Genome-Wide Fitness Test and Mechanism-of-Action Studies of Inhibitory Compounds in Candida albicans

Candida albicans is a prevalent fungal pathogen amongst the immunocompromised population, causing both superficial and life-threatening infections. Since C. albicans is diploid, classical transmission genetics can not be performed to study specific aspects of its biology and pathogenesis. Here, we exploit the diploid status of C. albicans by constructing a library of 2,868 heterozygous deletion mutants and screening this collection using 35 known or novel compounds to survey chemically induced haploinsufficiency in the pathogen. In this reverse genetic assay termed the fitness test, genes related to the mechanism of action of the probe compounds are clearly identified, supporting their functional roles and genetic interactions. In this report, chemical–genetic relationships are provided for multiple FDA-approved antifungal drugs (fluconazole, voriconazole, caspofungin, 5-fluorocytosine, and amphotericin B) as well as additional compounds targeting ergosterol, fatty acid and sphingolipid biosynthesis, microtubules, actin, secretion, rRNA processing, translation, glycosylation, and protein folding mechanisms. We also demonstrate how chemically induced haploinsufficiency profiles can be used to identify the mechanism of action of novel antifungal agents, thereby illustrating the potential utility of this approach to antifungal drug discovery. Candida albicans is the principal human fungal pathogen responsible for life-threatening fungal infections. Despite an urgent need for more efficacious antifungal agents, the pace of discovery has waned using the traditional approaches. In part, this reflects the longstanding limitation of performing mechanism-of-action–based screening directly in those key fungal pathogens for which new antifungal agents are sought. Here we describe an alternative approach, first developed in Saccharomyces cerevisiae and termed the fitness test, to survey approximately 45% of the C. albicans genome for the molecular targets of growth inhibitory compounds.
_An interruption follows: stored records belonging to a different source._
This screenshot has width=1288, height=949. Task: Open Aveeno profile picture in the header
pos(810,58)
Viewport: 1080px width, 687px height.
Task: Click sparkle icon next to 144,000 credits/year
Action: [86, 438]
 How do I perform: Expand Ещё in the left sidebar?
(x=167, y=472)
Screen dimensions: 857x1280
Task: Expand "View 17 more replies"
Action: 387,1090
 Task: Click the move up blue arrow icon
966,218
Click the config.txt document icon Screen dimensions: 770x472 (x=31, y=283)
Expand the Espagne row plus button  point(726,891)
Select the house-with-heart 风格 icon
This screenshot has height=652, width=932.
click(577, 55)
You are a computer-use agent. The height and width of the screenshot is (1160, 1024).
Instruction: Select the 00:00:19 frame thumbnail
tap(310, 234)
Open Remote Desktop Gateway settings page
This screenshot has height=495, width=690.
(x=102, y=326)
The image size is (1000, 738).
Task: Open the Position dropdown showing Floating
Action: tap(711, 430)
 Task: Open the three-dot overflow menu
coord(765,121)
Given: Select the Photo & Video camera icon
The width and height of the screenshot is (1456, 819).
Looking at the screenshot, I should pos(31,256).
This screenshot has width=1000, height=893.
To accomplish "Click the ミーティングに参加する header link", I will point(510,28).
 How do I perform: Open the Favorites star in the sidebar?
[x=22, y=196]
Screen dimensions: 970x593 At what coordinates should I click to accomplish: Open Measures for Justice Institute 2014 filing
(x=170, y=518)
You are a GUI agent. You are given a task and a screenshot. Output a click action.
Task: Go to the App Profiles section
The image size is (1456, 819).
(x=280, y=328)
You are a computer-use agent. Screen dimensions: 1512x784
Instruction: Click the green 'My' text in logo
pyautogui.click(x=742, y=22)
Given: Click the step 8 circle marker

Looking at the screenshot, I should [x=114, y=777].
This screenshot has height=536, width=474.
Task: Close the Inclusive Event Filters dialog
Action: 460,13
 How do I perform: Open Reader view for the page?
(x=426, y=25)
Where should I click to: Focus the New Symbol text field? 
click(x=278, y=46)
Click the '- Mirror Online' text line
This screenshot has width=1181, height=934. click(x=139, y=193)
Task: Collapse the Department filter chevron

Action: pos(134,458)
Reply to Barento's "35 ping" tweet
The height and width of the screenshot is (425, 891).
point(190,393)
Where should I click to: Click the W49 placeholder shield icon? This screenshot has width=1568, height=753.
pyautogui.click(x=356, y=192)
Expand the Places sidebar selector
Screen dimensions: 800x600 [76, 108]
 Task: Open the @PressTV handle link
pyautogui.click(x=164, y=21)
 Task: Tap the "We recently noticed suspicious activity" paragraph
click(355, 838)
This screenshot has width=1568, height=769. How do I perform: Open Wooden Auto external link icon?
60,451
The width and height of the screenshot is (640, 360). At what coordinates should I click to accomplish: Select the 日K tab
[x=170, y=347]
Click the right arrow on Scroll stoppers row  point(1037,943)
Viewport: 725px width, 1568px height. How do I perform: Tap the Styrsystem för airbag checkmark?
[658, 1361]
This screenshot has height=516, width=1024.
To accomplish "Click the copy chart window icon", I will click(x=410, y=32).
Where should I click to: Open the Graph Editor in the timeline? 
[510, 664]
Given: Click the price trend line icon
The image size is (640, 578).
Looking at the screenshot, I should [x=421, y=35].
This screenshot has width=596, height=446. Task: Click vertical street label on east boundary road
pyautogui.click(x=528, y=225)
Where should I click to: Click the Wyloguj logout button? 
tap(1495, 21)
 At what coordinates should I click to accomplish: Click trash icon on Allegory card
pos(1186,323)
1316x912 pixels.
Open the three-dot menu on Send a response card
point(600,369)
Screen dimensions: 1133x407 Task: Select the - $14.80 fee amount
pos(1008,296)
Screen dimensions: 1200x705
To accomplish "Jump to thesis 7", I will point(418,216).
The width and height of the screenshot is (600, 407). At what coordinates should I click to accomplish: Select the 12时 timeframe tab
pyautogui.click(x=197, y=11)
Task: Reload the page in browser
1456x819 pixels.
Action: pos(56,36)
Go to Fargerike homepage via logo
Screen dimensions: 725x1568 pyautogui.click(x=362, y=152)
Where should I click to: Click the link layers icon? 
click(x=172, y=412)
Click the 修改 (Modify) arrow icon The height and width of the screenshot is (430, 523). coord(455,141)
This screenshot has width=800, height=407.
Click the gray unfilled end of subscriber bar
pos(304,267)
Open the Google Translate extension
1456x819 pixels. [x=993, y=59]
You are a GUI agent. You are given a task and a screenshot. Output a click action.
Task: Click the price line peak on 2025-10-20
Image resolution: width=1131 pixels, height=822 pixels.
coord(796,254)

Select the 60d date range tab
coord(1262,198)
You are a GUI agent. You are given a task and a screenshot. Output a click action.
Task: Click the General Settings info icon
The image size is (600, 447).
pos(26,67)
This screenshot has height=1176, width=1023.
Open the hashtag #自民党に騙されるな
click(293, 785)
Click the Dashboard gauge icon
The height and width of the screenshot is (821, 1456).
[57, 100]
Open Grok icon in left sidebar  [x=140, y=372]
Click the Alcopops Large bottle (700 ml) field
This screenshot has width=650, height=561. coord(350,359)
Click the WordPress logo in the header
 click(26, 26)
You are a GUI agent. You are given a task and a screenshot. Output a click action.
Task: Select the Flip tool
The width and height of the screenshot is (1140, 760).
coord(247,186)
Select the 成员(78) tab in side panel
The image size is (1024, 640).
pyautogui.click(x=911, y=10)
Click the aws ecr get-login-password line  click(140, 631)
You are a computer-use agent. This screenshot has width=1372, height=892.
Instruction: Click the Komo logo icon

We demonstrate that mechanistically characterized compounds can be used as chemical probes to assist gene function annotations in C. albicans. Similarly, fitness tests performed using newly discovered compounds provide powerful insights into their mechanism of action and therapeutic potential as antifungal agents. Extending this screening paradigm to C. albicans facilitates a pathogen-focused approach to antifungal drug discovery.